« Research4Life grants people a chance to live again »
Mr. Khutsafalo Kadimo, a well-experienced librarian and a Ph.D. candidate from the University of Botswana, joins Research4Life as the new Group B Country Representative. As research-support librarian at the Faculty of Medicine, Khutsafalo is responsible for encompassing research services and coordinates the reporting of research activities at the faculty. We caught up with him to learn more about his advocacy for Research4Life resources, and plans for the future of the Partnership.
What has been your journey at the University of Botswana?
I’ve been a practicing academic librarian since 2009 when I started working at Botswana College of Agriculture (now Botswana University of Agriculture and Natural Resources) and, since 2013 I proceeded to be a librarian at the University of Botswana, the oldest higher education institution the country. My job at the Faculty of Medicine focuses especially on systematic review service, research consultation, software training, teaching Information Literacy, and bring-your-own-device initiatives. I’m also a researcher and an information consultant. I have a BA in Library and Information Studies, MA in Archives and Records Management, and now pursuing a PhD in Library and Information Studies.
Can you take us back to the beginning: how did you get to know Research4Life?
When I joined the University of Botswana in 2013, the Medical School was still new and we needed to recruit all the resources needed to support the programs and the research mandate. I was fortunate to attend training electronic library resources training on Research4Life and TEEAL Programmes in 2013 at the University of Botswana. Before that, I had already become interested in how to best resource the library thanks to the “Digital Library Practices & Information Technology Application for Knowledge Management” ITEC-sponsored course that I did in India, in 2011-12.
Part of your activities include a community service where you provide training to healthcare professionals – especially nurses, as they are at the core of primary and family healthcare in Botswana. What does this look like in your country?
Botswana has a network of health facilities – hospitals, clinics, health posts, mobile stops – in the 27 health districts. But there is still a serious shortage of medical doctors in the country, where we have about 0.3 doctors for every 1000 people (compare this with a country like Lithuania, which has a similar population, and ca. 5 doctors for every 1000 people). Especially in rural areas, healthcare system relies heavily on nurses to stabilize the family and primary healthcare: it’s easy for patients to see nurses, but the same cannot be said about medical doctors and specialists.
The University of Botswana, in partnership with the Library, decided to reach out to the nurses to offer them the tools they need to provide quality healthcare services, and Research4Life resources were identified as the solution. The approach we use is to group nurses in central locations, mostly referral hospitals, and we train them on how to access and use Research4Life resources, especially Hinari.
How have you developed the Information Literary program at your University, which includes Research4Life? How are the students using it?

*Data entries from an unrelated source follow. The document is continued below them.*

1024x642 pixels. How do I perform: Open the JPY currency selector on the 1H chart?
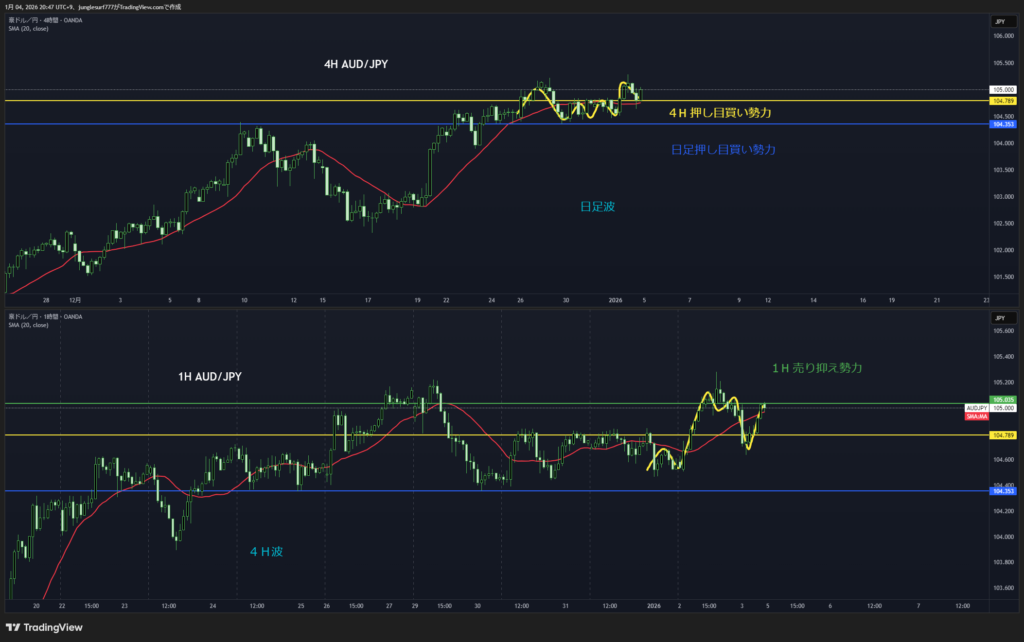(999, 317)
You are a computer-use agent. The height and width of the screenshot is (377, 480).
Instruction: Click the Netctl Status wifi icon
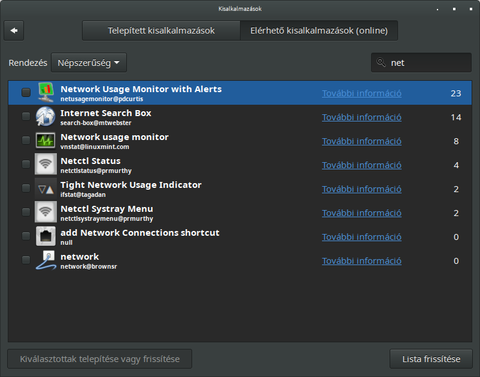click(x=46, y=164)
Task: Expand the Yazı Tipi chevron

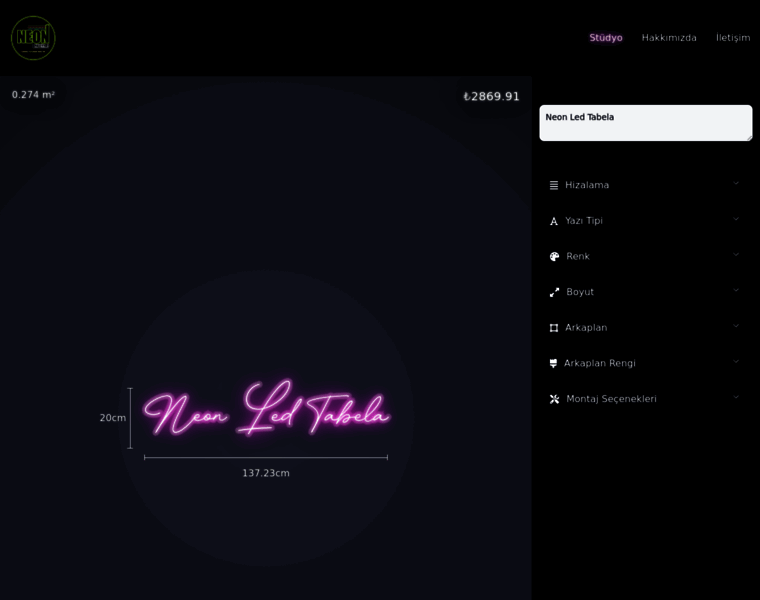Action: [x=736, y=219]
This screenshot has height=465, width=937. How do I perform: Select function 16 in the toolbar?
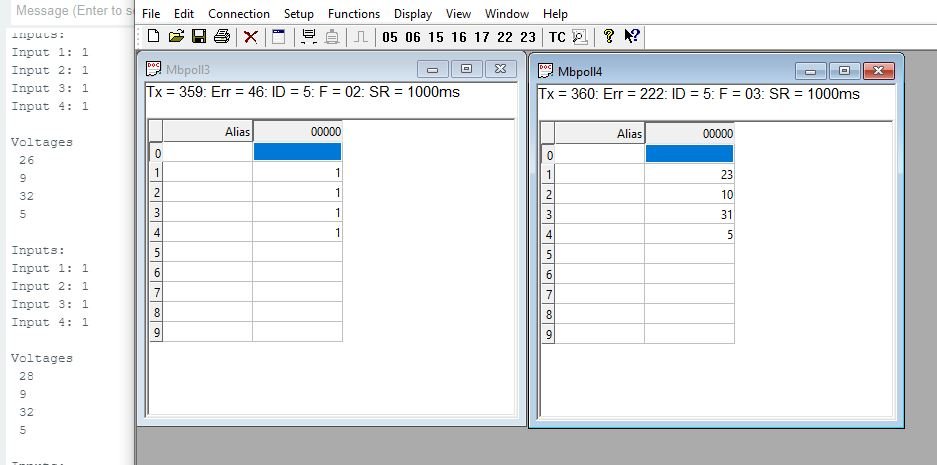[x=458, y=37]
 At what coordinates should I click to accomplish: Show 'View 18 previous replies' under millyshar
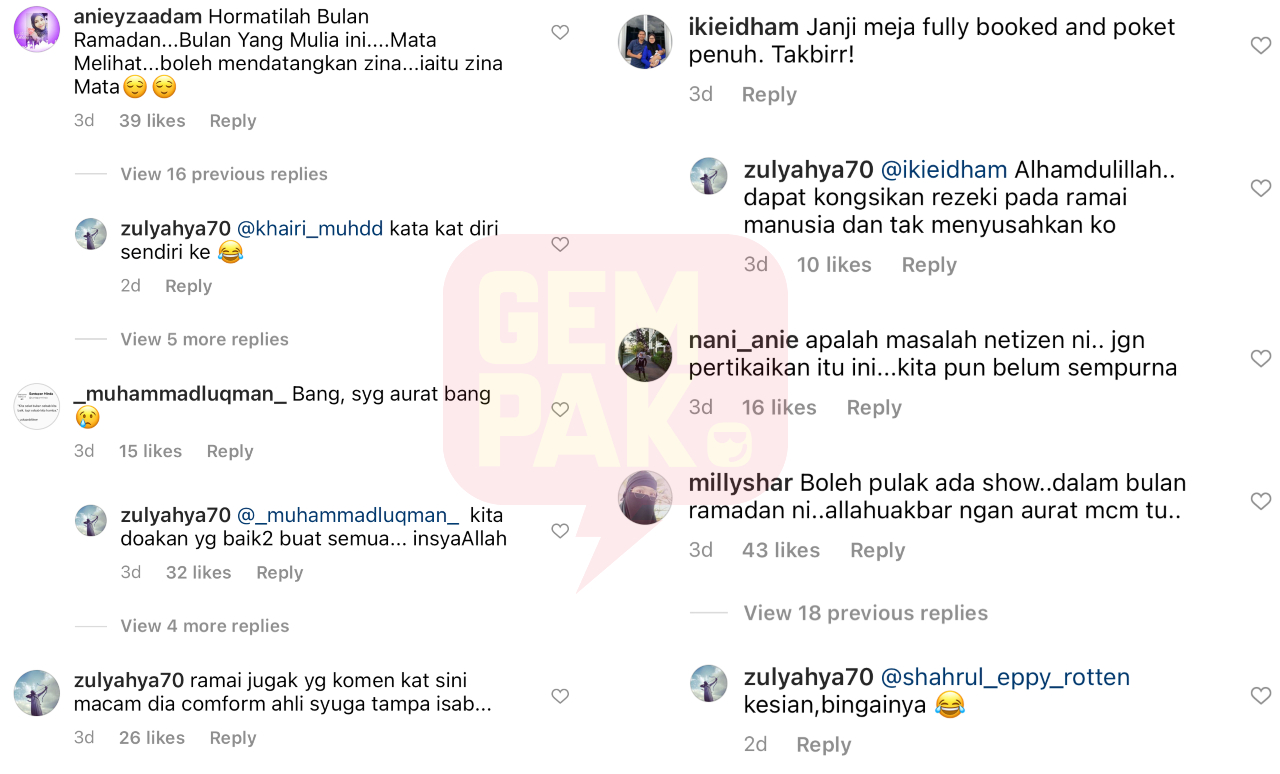[865, 613]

At the Faculty of Medicine we use an embedded librarian approach with a “problem-based learning” curriculum – which means students learn and everyone, including the librarian, supports without divorcing the learning from the “problem at hand”. Thanks to this approach, the library information literacy modules are embedded in the medical education curriculum. The students benefit the most because information literacy is a core competency helping them to “learn how to learn” without having to stop learning medicine, and embedding “information literacy” into the issues they are dealing with.

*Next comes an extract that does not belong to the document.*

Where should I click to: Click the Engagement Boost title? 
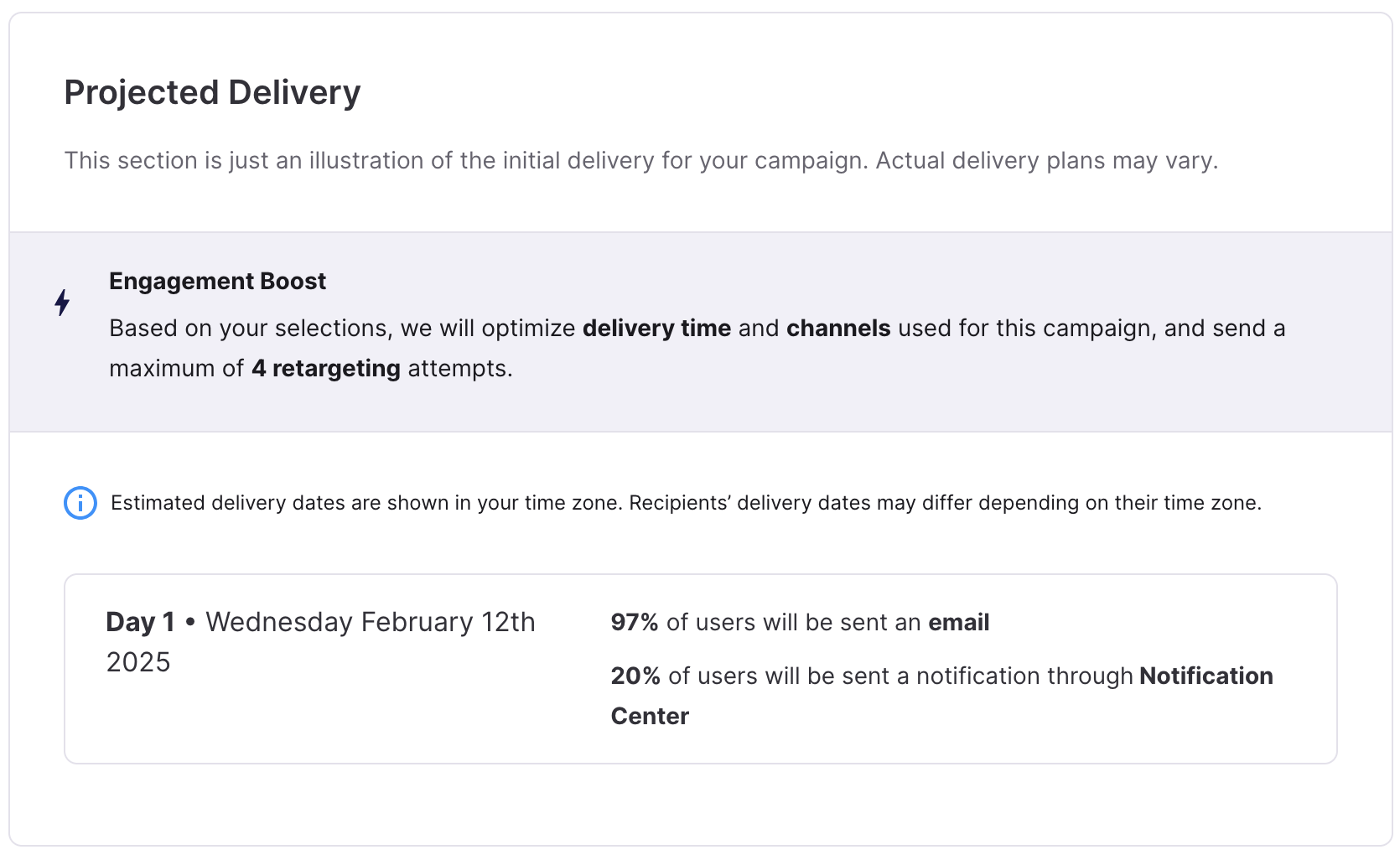[x=217, y=281]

Getting the right balance of bedside or point-of-care resources and research support resources has been a challenge. We may subscribe to certain resources but that is not without interruption, because we sometimes subscription budgets get cut.,Research4Life stabilizes our research support resources.
The workshop we facilitate for medical students, residents, and faculty creates great appeal for Research4Life resources, and ever since we introduced Research4Life and provided workshops, the inter-library lending service is less flooded by requests for full text from other libraries.
What are your plans and hopes for the future, now that you’ve been elected Group B Country Representative?
As much as WHO develops recommendations, protocols and guidelines, it should be known that evidence-based practice is not negotiable. Every country that adheres to the WHO standards should require that health information resources are made available for all, and Research4Life resources should be formally recognized as the “basic standard”.
Also, I hope that if we are to “put a library in the doctor’s and nurses’ pockets”, Research4Life may now push for bedside or point-of-care resources to improve the quality of healthcare decisions in real-time. Lastly, I want Research4Life to have initiatives intended to facilitate and develop group A and B country’s journals by partnering with them – and this can be implemented in other arms of Research4Life resources such as agriculture (AGORA), development and Innovation (ARDI), research in the environment (OARE), and research for global justice (GOALI).
And finally, what makes you passionate about Research4Life?
Research4Life does not only provide information, it improves the quality of life of ordinary people by improving research and the decisions we make as employees and policymakers. It grants people a chance to live again, delivers justice, improves production and productivity in the agriculture sector and lastly it supports the movement towards taking care of the universe which we call the environment. It is empowering and rewarding to offer a solution such as Research4Life.